Prior to the install of the mod con it looks like each radiator was independently and locally controlled as each run of fin tube has a bypass and a local valve. Some of the valves are gone, some are still there but the wires are buried in a basement ceiling or something. So in effect the whole house was run as a single loop with each run of fin tube locally controlled. When the mod con went in, they chopped the house up into zones and put zone valves at the returns in the basement and tossed the controllers/thermostats for the local zones.

Locally on each run of fin tube, the finned element does get hot and radiate but there is a non-zero amount of water running through the bypass as the bypass gets hot as well.

One effect of this is that water that hasnt lost much of any heat gets mixed with the water that has run through the fin tube and returns to the massively oversized boiler and the boiler short cycles as the return temp climbs into the "too-high" zone.

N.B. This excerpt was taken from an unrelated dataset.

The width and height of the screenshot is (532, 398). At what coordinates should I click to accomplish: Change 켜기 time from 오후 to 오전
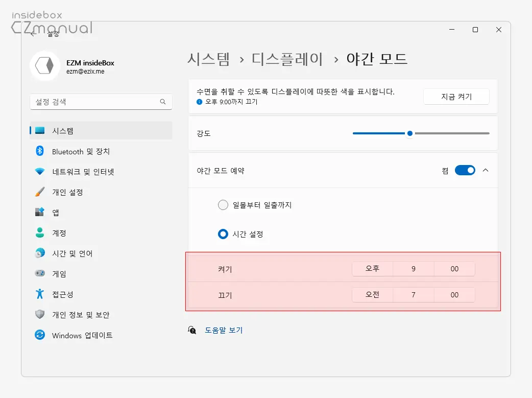coord(372,268)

Another effect is a loss in heating efficiency I think. In each run of fin tube some amount (hard to measure, maybe half or a quarter) of the heated water runs through the bypass and isnt used to heat the room! As a result my living room gets cold and we have to run a space heater to supplement the fin-tube.

So the company that installed the mod con, chopped the house into zones and threw awy the valve controllers really screwed this system up IMHO.

My question is if I should replace the "fin tube with bypass" with standard fin tube. I think my family room would be warmer. I would waste less heat. Or is there another option?

Also is there any good way to "close" these valves so that no water runs through the bypass? I think they are mostly magnetic with a spring and would return to the "max heat" position if not energized to avoid pipes freezing in a power outage, so they may be at max open now but here's still a lot of hot water running through the bypass.

Thanks,
David






Comments

  • Jamie Hall
    Jamie Hall Member Posts: 24,640
    That's an ingenious arrangement... or was. I've not seen it before. Hopefully someone else has.

    I doubt that it is actually costing you much in terms of efficiency -- the heat from the bypass pipe is, after all, going into the space as well, just not as much heat as would be if the water went through the fin tube instead.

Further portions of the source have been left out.